Excerpt to read -
━━━━━━

# TiVo Desktop Plus is useless



## LoraJ (Mar 7, 2002)

Is there something else I can do to transfer shows from my TiVo to PC?


----------



## HarperVision (May 14, 2007)

LoraJ said:


> Is there something else I can do to transfer shows from my TiVo to PC?


KMTTG (and pyTiVo to send them back)


----------



## lpwcomp (May 6, 2002)

Beaten to the punch but I was going to post relevant links.

pyTivo Wiki.

TCF pyTivo thread.

kmttg Wiki.

TCF kmttg thread.


----------



## HarperVision (May 14, 2007)

lpwcomp said:


> Beaten to the punch but I was going to post relevant links. pyTivo Wiki. TCF pyTivo thread. kmttg Wiki. TCF kmttg thread.


You win!


----------



## awsnyde (May 11, 2007)

━━━━━━

Data shown -
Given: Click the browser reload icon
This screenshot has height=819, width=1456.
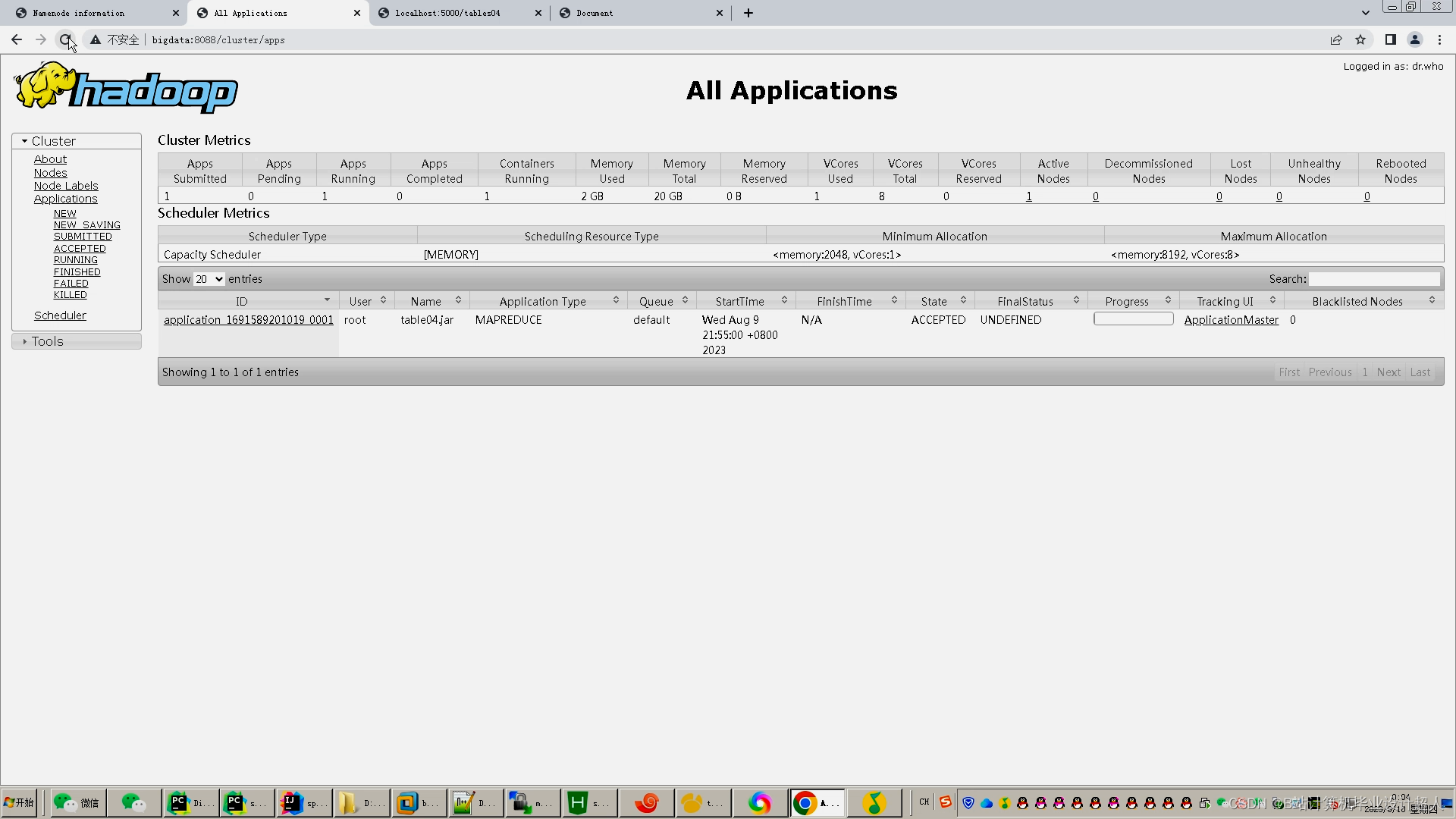Looking at the screenshot, I should click(65, 39).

━━━━━━

Exercise directions -
Write the next part of the TiVo transfer thread, picking up where it stops. You won't need the data for this.

Result for this exercise -
Not to say that you all aren't correct&#8212;you certainly are correct *and* TiVo Desktop (Plus) is useless&#8212;but the problem with KMTTG and pyTiVo for the average computer user is that they're much too complicated to install. Hard, no not really, but when you need to pre-install several things, and have multiple pages of instructions to get things going....Let's just say, most people aren't going to make it past your first link. ;-)

Even as a computer scientist/application programmer for over three decades now, I still haven't "gotten around to" installing them.


----------



## HerronScott (Jan 1, 2002)

I haven't had any issues with TiVo Desktop (free version) and have it installed on 4 of the PCs here at home (1 Vista, 2 W7 and 1 W8.1) but I do use pyTivo on the HP WHS server which is where we keep most of the video content.'

What are you issues with transferring shows from your TiVo to your PC with TiVo Desktop and have you posted in the Home Media forum yet asking for help?

Scott


----------



## LoraJ (Mar 7, 2002)

Thanks everyone.

My issues with TiVo desktop is it constantly locks up. Plus the conversion codecs are so outdated. 

Do any of these programs work okay with just the conversion portion. My current conversion program audials does not see TiVo files.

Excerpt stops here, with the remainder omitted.